§ **THE PROBLEM**
Continue the guide to the Gradio app that turns PDFs into short videos, starting right after its last line about pasting a Job ID in the Retrieve tab.
---- TEXT BLOCK
Convert PDFs into brainrot-style short videos through an agentic pipeline. This repo ships a Gradio UI designed for Hugging Face Spaces with background jobs, job IDs, and safe retrieval so users can come back later for their video.
- Submit:
- User uploads a PDF and clicks Start.
- The app generates a job_id and immediately returns it plus a bookmarkable link like
?job_id=<id>. - The long-running pipeline runs in a background worker (no blocking the UI).
- Processing:
- Progress and logs are written to Space storage under
./data/jobs/<job_id>.json. - The final video is stored under
./data/outputs/<job_id>/video.mp4. - Optionally, the video is uploaded to a Hugging Face Dataset repo for a stable CDN-backed URL.
- Progress and logs are written to Space storage under
- Retrieve:
- Users can return anytime to the Retrieve tab, paste their
job_id, or open the bookmarked link that pre-fills it. - A small timer auto-polls status every few seconds until the job is completed.
- Users can return anytime to the Retrieve tab, paste their
-
Create a new Space using the “Gradio” SDK.
-
App File:
- Set App File to:
brainwrought/src/app_space.py
- Set App File to:
-
Python dependencies:
- The project uses
pyproject.toml. If your Space build doesn’t install from it automatically, add arequirements.txtmirroring the dependencies inpyproject.toml.
- The project uses
-
Space storage:
- Enable Space storage (small/medium/large) so job metadata and outputs persist across restarts.
-
Environment:
- Add a Space Secret named
HF_TOKENif you want to upload results to a Dataset repo. - Add a Space Variable
HF_DATASET_REPOset to your dataset repo (e.g.,your-username/brainrot-results) to enable result uploads and stable HTTPS links.
- Add a Space Secret named
-
Hardware and sleep:
- For long jobs (~30 minutes), consider upgraded hardware and a sleep window that won’t interrupt running jobs.
- On upgraded hardware, you can set sleep_time via API. Example:
from huggingface_hub import HfApi, SpaceHardware
api = HfApi()
api.request_space_hardware(
repo_id="OWNER/SPACE", # replace with your Space id
hardware=SpaceHardware.T4_MEDIUM, # or CPU_UPGRADE, etc.
sleep_time=7200, # 2 hours in seconds
)- On free
cpu-basic, the sleep policy is fixed by the platform.
- Run:
- On Spaces, the UI launches automatically.
- Concurrency is kept small at the UI layer; the heavy pipeline runs in a single background worker to protect memory.
- Submit tab:
- Upload a PDF and click Start.
- Copy your Job ID or use the provided return link (
?job_id=<id>).
- Retrieve tab:
- Paste your Job ID (or open the bookmarked return link).
--------
---- SUPPLIED DATA
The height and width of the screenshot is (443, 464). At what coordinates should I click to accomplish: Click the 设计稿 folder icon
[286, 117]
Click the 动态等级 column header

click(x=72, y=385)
--------
§ **WRITTEN RESPONSE**
- Status, progress, and logs will update automatically.
- When complete, you’ll see either:
- A stable Dataset URL if
HF_DATASET_REPOis configured, and/or - The local Space storage path where the video was saved.
- A stable Dataset URL if
- Jobs:
./data/jobs/<job_id>.json - Inputs:
./data/inputs/<random_id>/input.pdf - Outputs:
./data/outputs/<job_id>/video.mp4 - Optional upload target (if configured):
https://huggingface.co/datasets/<HF_DATASET_REPO>/resolve/main/videos/<job_id>/video.mp4
Set only what you use:
- Hugging Face:
HF_TOKEN(Secret) — required to upload to a private Dataset repo or modify Space hardware/sleep via API.HF_DATASET_REPO(Variable) — optional; enables stable CDN-backed output links.
- LLMs / media (optional, if your pipeline uses them):
OPENAI_API_KEYGOOGLE_API_KEY(for Gemini/Vertex via LangChain integrations)ELEVENLABS_API_KEY(if using ElevenLabs TTS)- Modal or other render providers — configure per provider’s docs if you use remote rendering in your pipeline.
- Install:
- Python 3.12+
- From repo root:
pip install -e .(or your preferred environment manager)
- Run the Gradio app locally:
python brainwrought/src/app_space.py
- Open http://127.0.0.1:7860 and follow the same flow (Submit, then Retrieve).
- Long jobs stop midway:
- Ensure your Space doesn’t sleep during jobs. On upgraded hardware, set
sleep_timehigh enough (e.g., 7200 seconds).
- Ensure your Space doesn’t sleep during jobs. On upgraded hardware, set
- Space restarted while job was running:
- Jobs marked RUNNING at shutdown are set to INTERRUPTED at next startup. Resubmit or requeue as needed.
- No video produced:
- Check
./data/jobs/<job_id>.jsonlogs for errors. - Verify your model/provider keys are set and accessible in the Space environment.
- Check
- Upload to Dataset repo fails:
- Ensure
HF_TOKENhas write access to the specifiedHF_DATASET_REPO.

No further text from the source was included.